++++ Text to read ++++
Everywhere I go these days, people say, "You know, Dr. Jeremiah, we're praying for a revival in America. Doesn't seem like there's anything else gonna work". One thing we do know: the political thing ain't working all that great. And if our hope for a change in our culture is wrapped up totally in the politics of our country, we're gonna be very disappointed. What we do know that in history, there have been many great revivals that have happened in America; five, actually. People keep saying, "We're praying for a revival". I don't know about you, sometimes when I hear that, I think, "You guys, you're wasting your time. We've crossed the Rubicon. We've gone past the point of no return. There's not gonna be a revival in this nation, as wicked as we have become". Then I read the words of 1 Kings and the awfulness of that day, which is way worse than it is here today. And in the midst of that darkness, the Bible says one man by the name of Elijah walked into the presence of the king and pronounced judgment on him, and what happened because of that was a revival in Israel.

When I think about that, I have hope. I find myself thinking, "God, you did it once; you can do it again. Do it in my time, do it now. I'm tired of reading about all the great revivals. I want to be a part of one. I want to experience one". Also, we learn from Elijah to be encouraged in the potential of one person. Elijah was the change agent in Israel. He didn't walk into the presence of Ahab with his cabinet and with his military advisers. He wasn't surrounded by an army that was sent to protect him in front of this powerful man. He walked into the presence of that king in his strange getup and said, "Ahab, I'm telling you, it's not gonna rain for three years or until the Word of God says it's gonna rain. Get yourself straightened out, sir". You say, "Where in the world did he come from"?
++++ Provided data ++++
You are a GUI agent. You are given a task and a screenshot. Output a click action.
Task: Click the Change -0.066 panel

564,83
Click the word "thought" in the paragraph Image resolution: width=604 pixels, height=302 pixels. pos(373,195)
++++
# Prompt
Please pick up the passage on revival and Elijah right after its final line and write the next part. The data has no connection to the passage on revival and Elijah.

# Final result
I don't know, he just walked on the scene. He came from God. God sent him. God said, "Elijah, you're the man. Go tell this wicked king his number is up". Let me tell you what that means to me. You may be a young person listening; you probably think there's not anything you can do to change the situation in the school that you attend. You're so outnumbered. You think the whole world's going this way. And here you are, you're trying to walk to the beat of a different drummer, and it's almost impossible. And it can get really discouraging to be the only one. And you wonder, "What can I do"? And I'm here to tell you, don't you underestimate the power of one person who will stay in faith toward God. Mister, you walk out into your job every day; you're the only one that says the name of Jesus Christ, except in a swear word, where you work. And you're almost afraid for people to know who you are and what you believe because you are not just in the minority, you are the minority.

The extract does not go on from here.